No dia seguinte à derrota que o humilhou e que contribuiu para a progressiva laicização de Espanha, quando os dados eleitorais já eram irreversíveis, anunciou que rezava por Zapatero e, que «A Conferência Episcopal Espanhola reza para que o Senhor lhe conceda a sua luz e a sua força no desempenho das responsabilidades de que o povo o incumbe, ao serviço da paz, da justiça, da liberdade e do bem comum dos cidadãos».

Quanto às orações bem sabe o rancoroso cardeal da sua ineficácia e quanto à justiça, liberdade e bem comum, respondeu-lhe o eleitorado.

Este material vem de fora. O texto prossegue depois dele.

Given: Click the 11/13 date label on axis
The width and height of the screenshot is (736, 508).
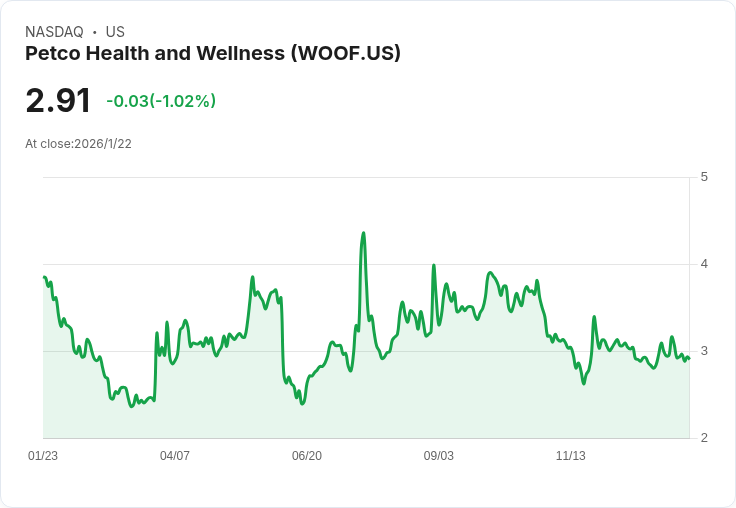Looking at the screenshot, I should 571,455.
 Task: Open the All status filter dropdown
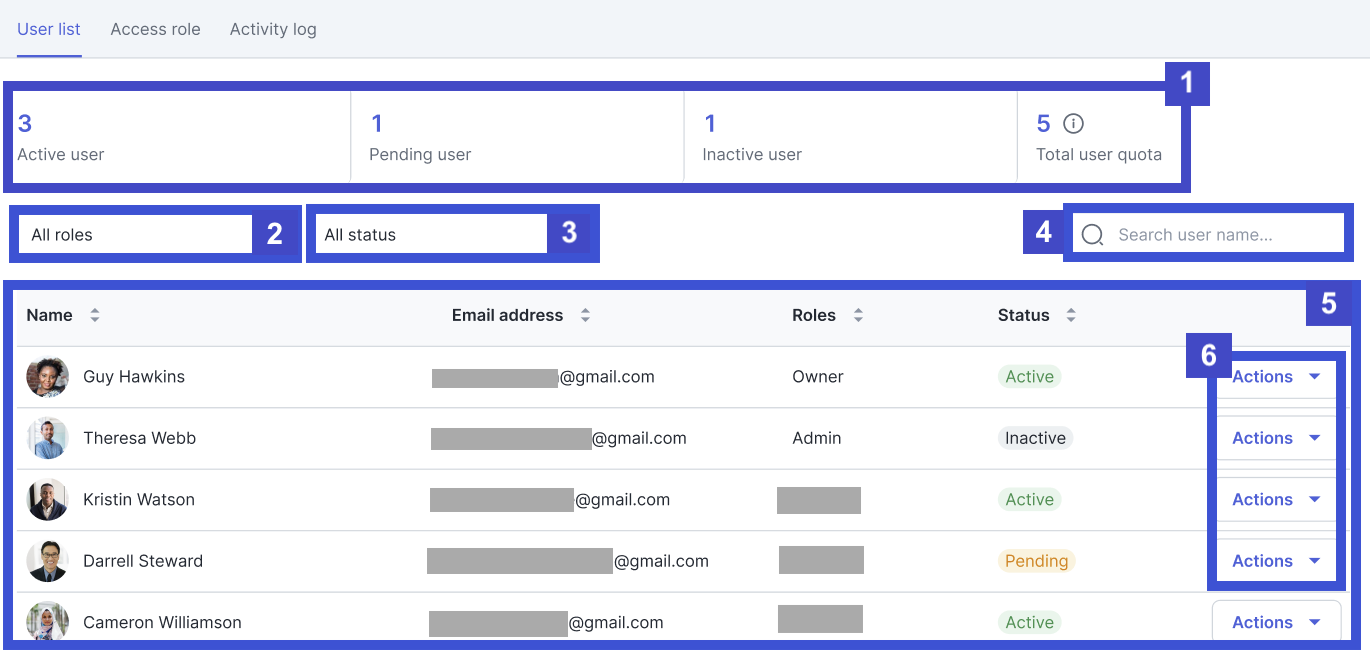point(430,235)
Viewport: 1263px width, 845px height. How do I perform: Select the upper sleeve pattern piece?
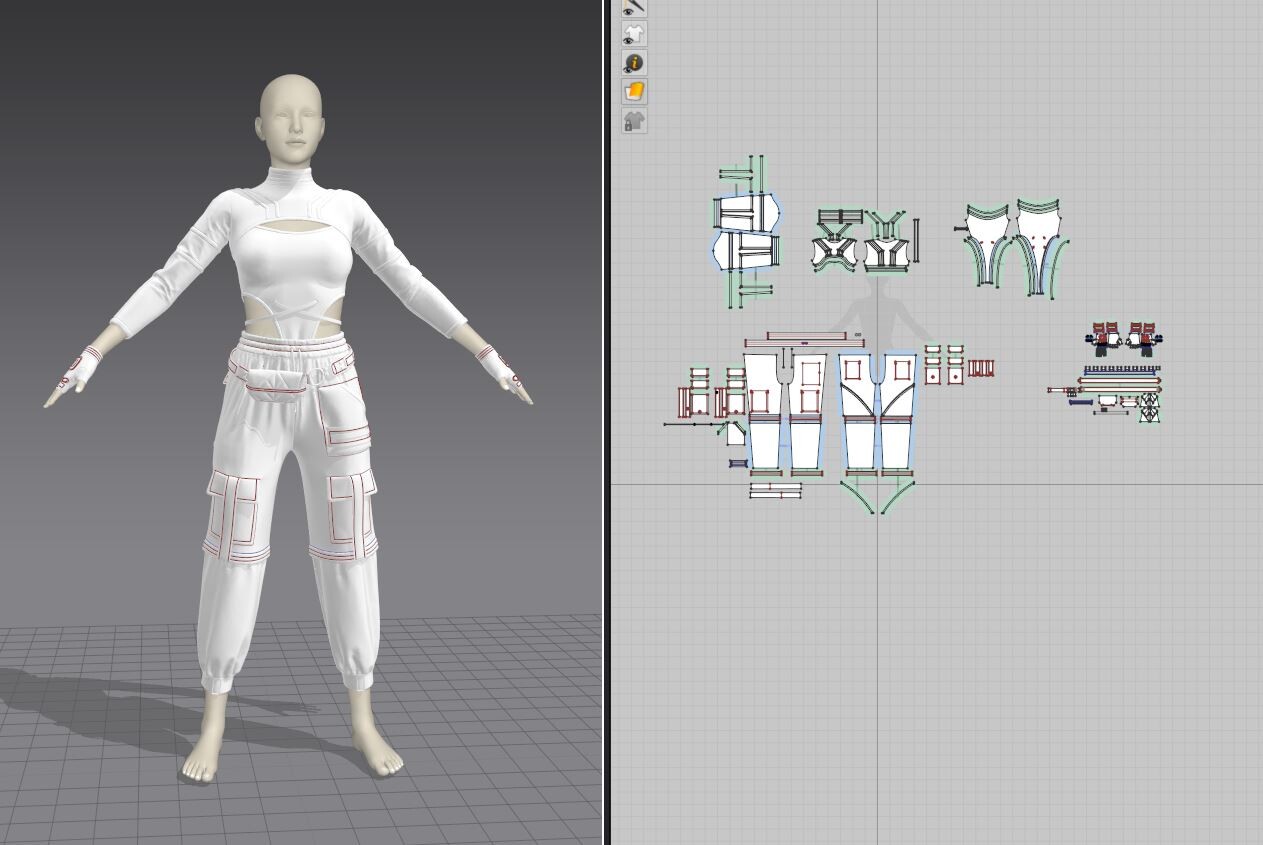[745, 212]
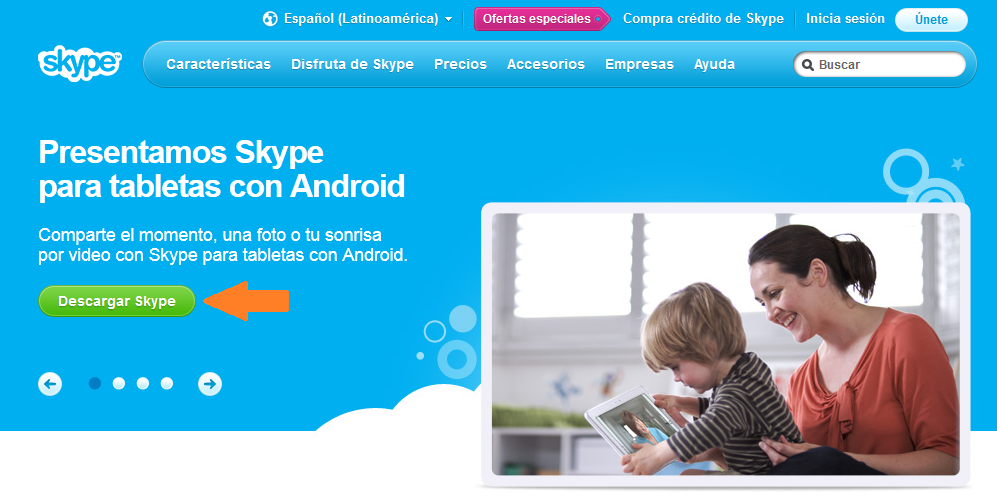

No País dos reis católicos, a igreja que «evangelizou» os índios da América do Sul, que torturou hereges, expulsou judeus e apoiou o assassínio metódico dos republicanos pelos franquistas, é a Igreja que vive da generosidade do Governo, das largas verbas que este lhe concede, com a advertência do PSOE de que «os privilégios não são eternos».

1 de Agosto, 2008 Carlos Esperança

Paraguai – O Vaticano ajoelhou-se

Em decisão inédita, o papa Bento 16 concedeu ao presidente eleito do Paraguai, Fernando Lugo, a “perda do estado clerical”, o que permitirá ao ex-bispo assumir o poder, no próximo dia 15, sem violar as leis do Vaticano.

Segundo comunicado lido pelo núncio apostólico no Paraguai, Orlando Antonini, a medida foi tomada “pelo bem do país”. “É a primeira vez que isso é concedido [a um bispo]. Foi aceite porque o povo o escolheu e sua condição clerical é incompatível com a de presidente”, disse Antonini, cuja função corresponde à de embaixador do Vaticano.